How can I know which machines are alive on the same LAN as my PC using ASP.NET?
You can ping the computers on the network.
// addressToPing can be an IPaddress or host name.
// returns a boolean indicating successful ping
public static bool PingComputer (string[] addressToPing)
{
Ping pingSender = new Ping ();
PingOptions options = new PingOptions ();
// Use the default Ttl value which is 128,
// but change the fragmentation behavior.
options.DontFragment = true;
// Create a buffer of 32 bytes of data to be transmitted.
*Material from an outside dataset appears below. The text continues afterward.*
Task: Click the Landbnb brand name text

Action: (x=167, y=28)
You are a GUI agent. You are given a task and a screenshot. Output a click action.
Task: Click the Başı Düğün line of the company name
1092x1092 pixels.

string data = "aaaaaaaaaaaaaaaaaaaaaaaaaaaaaaaa";
byte[] buffer = Encoding.ASCII.GetBytes (data);
int timeout = 120;
PingReply reply = pingSender.Send (args[0], timeout, buffer, options);
return reply.Status == IPStatus.Success;
}
http://msdn.microsoft.com/en-us/library/system.net.networkinformation.ping.aspx
You can use this ping code and iterate through the IP addresses on your LAN (for(i = 1; i < 255; i++)
). You should probably read up on doing IP address calculations though:
This is called a 'ping sweep'. It does assume that the computers on the network have not been configured to ignore ICMP requests.
I would approach this in two parts; an ASP.NET page and an always-running service.
The always running service an monitor for ARP requests to get a good idea of which machines are active. In order to see ARP replies it will have to issue its own ARP requests. On Windows networks there is always enough idle traffic (for browse computers) to get a very good idea of which machines are active.
If you have the ability to install monitoring software on the various computers on the network, I've had good luck using nagios for tracking which servers are up/under heavy load/out of disk space/etc in a production network. It also has a nice web front end that you wouldn't even need to use ASP for at all.
If you must create something home-grown with ASP, I would use nmap to scan your class C subnet and then print the results in your ASP page. This isn't a very efficient method, but it would be very simple and be pretty much guaranteed to work (with appropriate options).